Researchers at Positive Technologies announced a new vulnerability has been found in the ROM of the Intel Converged Security and Management Engine (CSME). Researchers also claim that it is impossible to fix firmware errors because that is hard-coded in the Mask ROM of microprocessors and chipsets. The flaw allows a compromise at the hardware level, thus the chain of trust is completely ineffective against the attacks those target this vulnerability. The vulnerability is tracked as CVE-2019-0090.
Vulnerability is present in both hardware and the firmware
Researchers also discovered an error in Intel CSME firmware at the very early stages of the subsystem’s operation, in its boot ROM. In Intel-based systems, Intel CSME is responsible for the initial authentication. Attackers can exploit this flaw to extract data from encrypted hard-drives and bypass the DRM protections. All Intel chipsets and SoCs are affected by the vulnerability, except generation 10.

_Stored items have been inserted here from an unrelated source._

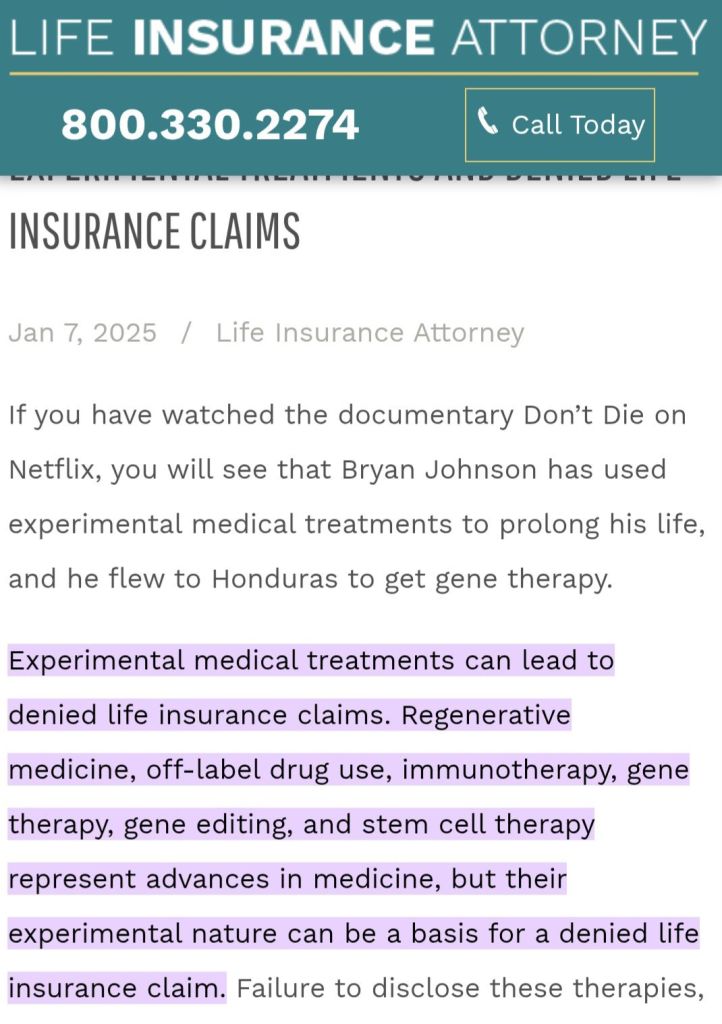Click the word INSURANCE in header logo
Image resolution: width=722 pixels, height=1024 pixels.
pyautogui.click(x=283, y=38)
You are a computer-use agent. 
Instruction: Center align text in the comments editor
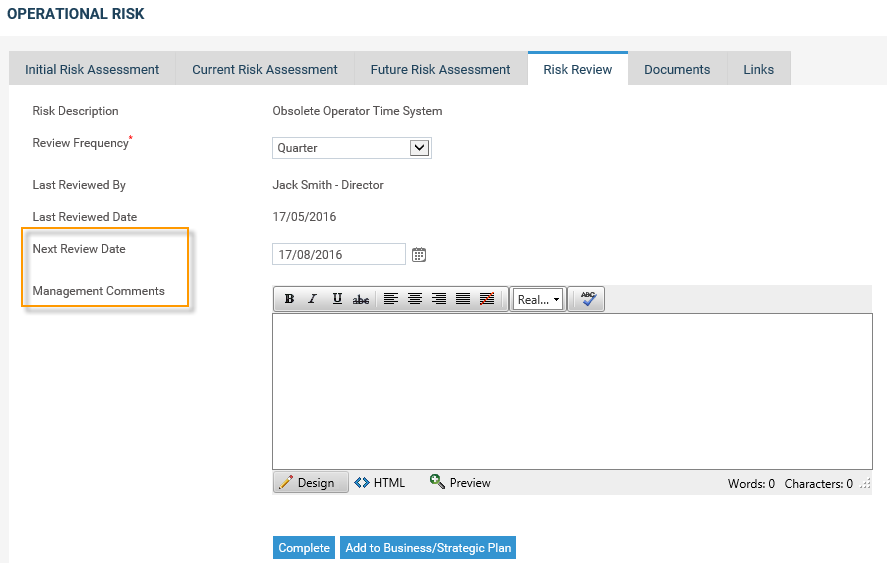pyautogui.click(x=415, y=299)
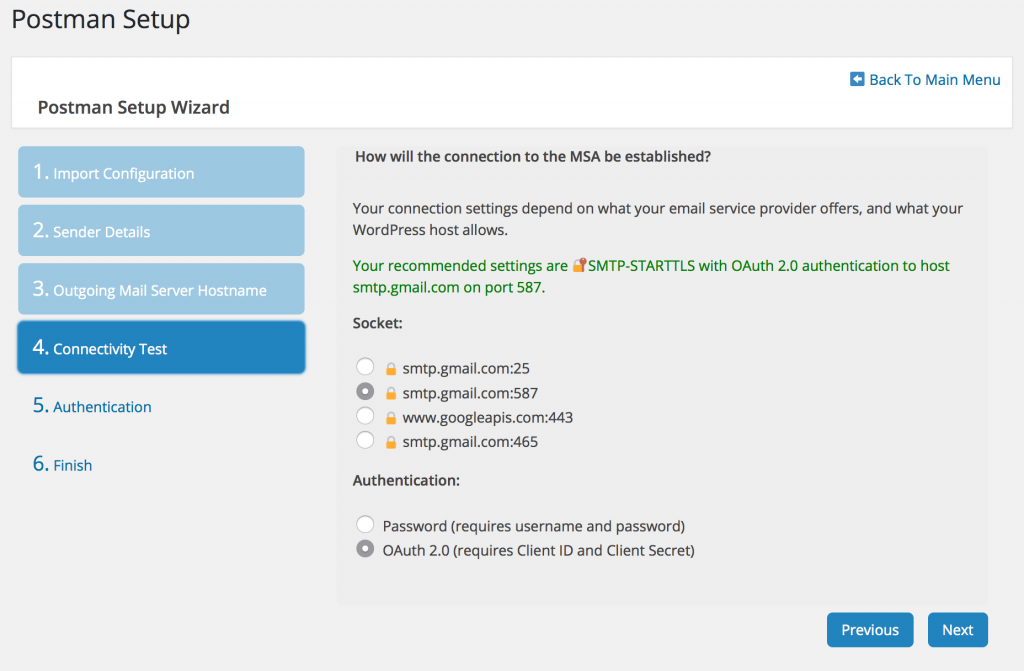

Positive Technologies also noted,
“Intel CSME firmware at the very early stages of the subsystem’s operation, in its boot ROM. Unfortunately, no security system is perfect. Like all security architectures, Intel’s had a weakness: the boot ROM, in this case. An early-stage vulnerability in ROM enables control over reading of the Chipset Key and generation of all other encryption keys. One of these keys is for the Integrity Control Value Blob (ICVB). With this key, attackers can forge the code of any Intel CSME firmware module in a way that authenticity checks cannot detect. This is functionally equivalent to a breach of the private key for the Intel CSME firmware digital signature, but limited to a specific platform.”